[[ MATERIAL PROVIDED open ]]
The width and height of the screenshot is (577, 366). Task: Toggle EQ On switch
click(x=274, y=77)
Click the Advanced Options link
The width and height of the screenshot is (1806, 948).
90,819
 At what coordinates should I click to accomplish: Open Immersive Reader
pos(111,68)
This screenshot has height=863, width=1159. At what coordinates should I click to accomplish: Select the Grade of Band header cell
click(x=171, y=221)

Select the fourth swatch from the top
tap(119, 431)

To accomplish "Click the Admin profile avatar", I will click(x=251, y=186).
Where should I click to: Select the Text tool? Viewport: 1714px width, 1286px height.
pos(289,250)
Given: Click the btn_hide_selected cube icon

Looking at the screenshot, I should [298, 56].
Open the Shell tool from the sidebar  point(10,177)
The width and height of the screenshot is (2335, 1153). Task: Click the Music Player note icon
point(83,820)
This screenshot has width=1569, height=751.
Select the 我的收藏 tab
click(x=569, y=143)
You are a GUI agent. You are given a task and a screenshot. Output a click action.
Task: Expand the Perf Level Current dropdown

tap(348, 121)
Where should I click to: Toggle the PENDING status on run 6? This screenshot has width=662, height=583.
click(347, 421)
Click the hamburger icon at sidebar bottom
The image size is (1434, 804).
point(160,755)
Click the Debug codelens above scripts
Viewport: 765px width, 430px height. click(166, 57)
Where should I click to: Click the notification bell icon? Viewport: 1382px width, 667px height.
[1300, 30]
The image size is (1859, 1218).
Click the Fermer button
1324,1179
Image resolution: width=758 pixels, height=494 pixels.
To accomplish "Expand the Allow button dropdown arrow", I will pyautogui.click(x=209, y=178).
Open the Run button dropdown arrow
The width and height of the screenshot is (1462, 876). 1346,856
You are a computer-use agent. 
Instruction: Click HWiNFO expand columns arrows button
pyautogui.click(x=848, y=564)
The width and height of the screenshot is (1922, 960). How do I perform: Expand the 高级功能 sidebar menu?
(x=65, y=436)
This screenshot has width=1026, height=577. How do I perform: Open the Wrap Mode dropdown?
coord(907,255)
[[ MATERIAL PROVIDED closed ]]
__TASK TO COMPLETE__
Scan the lines above for "The width and height of the screenshot is (1806, 948)." and for "This screenshot has width=1569, height=751.". Repeat exactly the line holding each of them and every line in between.

__SOLUTION TO THE EXERCISE__
The width and height of the screenshot is (1806, 948).
90,819
 At what coordinates should I click to accomplish: Open Immersive Reader
pos(111,68)
This screenshot has height=863, width=1159. At what coordinates should I click to accomplish: Select the Grade of Band header cell
click(x=171, y=221)

Select the fourth swatch from the top
tap(119, 431)

To accomplish "Click the Admin profile avatar", I will click(x=251, y=186).
Where should I click to: Select the Text tool? Viewport: 1714px width, 1286px height.
pos(289,250)
Given: Click the btn_hide_selected cube icon

Looking at the screenshot, I should [298, 56].
Open the Shell tool from the sidebar  point(10,177)
The width and height of the screenshot is (2335, 1153). Task: Click the Music Player note icon
point(83,820)
This screenshot has width=1569, height=751.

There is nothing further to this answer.